Published on 23 February 2022

The final strokes of a vibrant new mural have activated yet another laneway in Singleton, inspiring the imagination of locals and visitors ahead of the launch of the $4.08million Singleton Arts and Cultural Centre next month. 

Two centuries ago, Soapsuds Lane was bustling hub for travellers due, in part, to its proximity to George Street and the Hunter River crossing, flanked by an inn and wash house. 

Vicki Brereton, Singleton Council’s Director Organisation and Community Capacity said the artwork design not only tells the story of the laneway, but also showcases Singleton’s culture and heritage.

“The Living Laneways project has injected new life into the town centre, stimulating imagination and creativity throughout the Singleton area ahead of the launch of the Arts and Cultural Centre,” she said. 

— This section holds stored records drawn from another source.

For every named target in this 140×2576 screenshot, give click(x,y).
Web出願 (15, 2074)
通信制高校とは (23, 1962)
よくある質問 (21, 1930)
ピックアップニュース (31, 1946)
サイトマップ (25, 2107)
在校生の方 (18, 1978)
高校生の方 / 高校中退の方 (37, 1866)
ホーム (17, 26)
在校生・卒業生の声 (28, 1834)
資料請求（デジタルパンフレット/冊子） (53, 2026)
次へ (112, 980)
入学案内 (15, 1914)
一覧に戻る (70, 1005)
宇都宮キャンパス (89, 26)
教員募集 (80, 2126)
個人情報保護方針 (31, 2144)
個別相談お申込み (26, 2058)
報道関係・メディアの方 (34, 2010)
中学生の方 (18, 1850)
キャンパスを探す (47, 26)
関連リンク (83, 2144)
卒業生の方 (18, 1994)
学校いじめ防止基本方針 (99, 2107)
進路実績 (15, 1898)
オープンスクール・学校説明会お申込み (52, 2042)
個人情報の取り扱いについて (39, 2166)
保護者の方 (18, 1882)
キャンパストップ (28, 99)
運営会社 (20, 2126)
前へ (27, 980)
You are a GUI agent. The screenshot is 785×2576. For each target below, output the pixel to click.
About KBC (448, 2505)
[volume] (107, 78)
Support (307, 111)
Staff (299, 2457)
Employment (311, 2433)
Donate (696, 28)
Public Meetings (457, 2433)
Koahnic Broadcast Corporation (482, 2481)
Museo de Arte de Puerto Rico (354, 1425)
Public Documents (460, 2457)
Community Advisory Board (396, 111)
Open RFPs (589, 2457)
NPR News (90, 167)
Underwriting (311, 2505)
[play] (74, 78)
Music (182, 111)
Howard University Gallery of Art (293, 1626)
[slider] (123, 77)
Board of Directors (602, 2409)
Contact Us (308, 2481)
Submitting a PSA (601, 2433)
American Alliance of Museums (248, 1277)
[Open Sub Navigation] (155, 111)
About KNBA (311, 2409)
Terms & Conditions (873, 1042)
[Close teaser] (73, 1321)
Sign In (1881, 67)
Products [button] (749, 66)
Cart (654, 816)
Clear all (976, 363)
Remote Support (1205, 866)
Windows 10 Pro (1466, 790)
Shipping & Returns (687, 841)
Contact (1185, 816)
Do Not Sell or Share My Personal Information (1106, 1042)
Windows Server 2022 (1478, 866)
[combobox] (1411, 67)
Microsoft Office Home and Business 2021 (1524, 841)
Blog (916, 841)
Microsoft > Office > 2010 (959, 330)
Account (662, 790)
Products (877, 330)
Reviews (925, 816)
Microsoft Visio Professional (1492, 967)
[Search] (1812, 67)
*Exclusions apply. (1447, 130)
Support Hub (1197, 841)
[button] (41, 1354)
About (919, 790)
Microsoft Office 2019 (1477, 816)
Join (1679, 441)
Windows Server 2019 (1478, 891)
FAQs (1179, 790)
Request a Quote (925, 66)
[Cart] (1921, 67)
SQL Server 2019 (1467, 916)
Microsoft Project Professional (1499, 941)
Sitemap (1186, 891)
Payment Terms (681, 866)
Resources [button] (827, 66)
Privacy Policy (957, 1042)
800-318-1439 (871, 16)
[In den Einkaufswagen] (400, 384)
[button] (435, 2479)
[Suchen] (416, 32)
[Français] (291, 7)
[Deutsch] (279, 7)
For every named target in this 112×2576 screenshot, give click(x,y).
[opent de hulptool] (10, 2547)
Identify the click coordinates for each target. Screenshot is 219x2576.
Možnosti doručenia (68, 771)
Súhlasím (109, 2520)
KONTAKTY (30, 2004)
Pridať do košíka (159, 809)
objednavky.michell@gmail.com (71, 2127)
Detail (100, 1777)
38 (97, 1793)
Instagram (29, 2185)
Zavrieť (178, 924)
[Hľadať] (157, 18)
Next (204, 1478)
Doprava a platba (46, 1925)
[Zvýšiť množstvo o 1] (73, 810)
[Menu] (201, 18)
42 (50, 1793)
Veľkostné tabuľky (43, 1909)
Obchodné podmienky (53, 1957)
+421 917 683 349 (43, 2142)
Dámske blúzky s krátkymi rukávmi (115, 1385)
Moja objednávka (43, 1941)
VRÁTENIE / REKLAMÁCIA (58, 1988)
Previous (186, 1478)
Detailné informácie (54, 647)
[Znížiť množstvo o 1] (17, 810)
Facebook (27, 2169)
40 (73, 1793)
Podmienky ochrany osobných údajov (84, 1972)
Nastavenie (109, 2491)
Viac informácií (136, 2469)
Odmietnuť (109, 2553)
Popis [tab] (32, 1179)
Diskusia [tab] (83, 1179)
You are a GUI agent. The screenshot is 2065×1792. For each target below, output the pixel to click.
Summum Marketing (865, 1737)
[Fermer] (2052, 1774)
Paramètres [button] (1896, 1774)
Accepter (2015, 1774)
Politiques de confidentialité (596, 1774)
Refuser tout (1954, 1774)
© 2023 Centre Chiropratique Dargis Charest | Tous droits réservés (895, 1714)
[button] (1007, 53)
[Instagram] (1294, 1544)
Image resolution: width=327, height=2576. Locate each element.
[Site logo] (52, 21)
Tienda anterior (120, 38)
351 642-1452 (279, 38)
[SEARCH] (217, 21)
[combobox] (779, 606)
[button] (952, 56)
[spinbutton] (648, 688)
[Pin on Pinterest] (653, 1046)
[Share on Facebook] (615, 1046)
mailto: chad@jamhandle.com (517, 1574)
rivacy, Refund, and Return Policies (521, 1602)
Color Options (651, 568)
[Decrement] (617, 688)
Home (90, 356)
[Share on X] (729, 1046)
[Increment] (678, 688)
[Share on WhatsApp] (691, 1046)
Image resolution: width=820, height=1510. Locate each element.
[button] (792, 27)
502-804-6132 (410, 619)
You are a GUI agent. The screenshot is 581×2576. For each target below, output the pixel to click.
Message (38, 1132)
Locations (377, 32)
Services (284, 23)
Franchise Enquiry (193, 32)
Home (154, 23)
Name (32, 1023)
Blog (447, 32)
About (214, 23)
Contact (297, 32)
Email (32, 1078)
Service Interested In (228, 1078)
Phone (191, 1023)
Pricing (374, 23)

“Bronte’s mural design was inspired by research, including old documents and newspaper articles, as well as consultation with local historians. We know the laneway quite literally used to be filled with soap suds from the pails of washing water emptied from the wash house, and we also know from old newspaper articles that in the early 20th century it was the scene of a scuffle or two, so the inclusion of the bubble motif and boxing gloves within the design are a nod to that colourful past.

“Arts and culture won’t just exist within the four walls of our new gallery and I encourage everyone to get out and about and view the new mural in Soapsuds Lane, and others in Evidence and Tre Bella laneways and reconnect with our town centre.”

Ms Brereton said the area’s creative life and identity will be further explored in the opening exhibitions of the Singleton Arts and Cultural Centre on 6 March 2022. 

To commemorate the official opening, a community event will be held in Townhead Park from 12pm-2pm, with gallery tours, free kids’ entertainment including jumping castles and face painting, live music and performances, and sausage sizzle. 

“We’re putting arts and culture up in lights – quite literally – with the launch of this exciting new space, which is a significant step towards our goal of making Singleton the Hunter’s centre of creativity,” Ms Brereton said. 

“The inaugural exhibitions will feature new commissions by photographer Edwina Richards and Indigenous artist Debbie Becker, each of whom have a unique connection to Singleton and the Hunter Valley.

“The Singleton Arts and Cultural Centre is a fantastic new attraction for Singleton and cements Townhead Park as a destination venue for residents and visitors alike. I look forward to seeing everyone at the opening to celebrate.”

The Singleton Living Laneways project is funded by the NSW Government’s Streets as Shared Spaces program. The Singleton Arts and Cultural Centre is funded in partnership between Singleton Council and a Create NSW grant.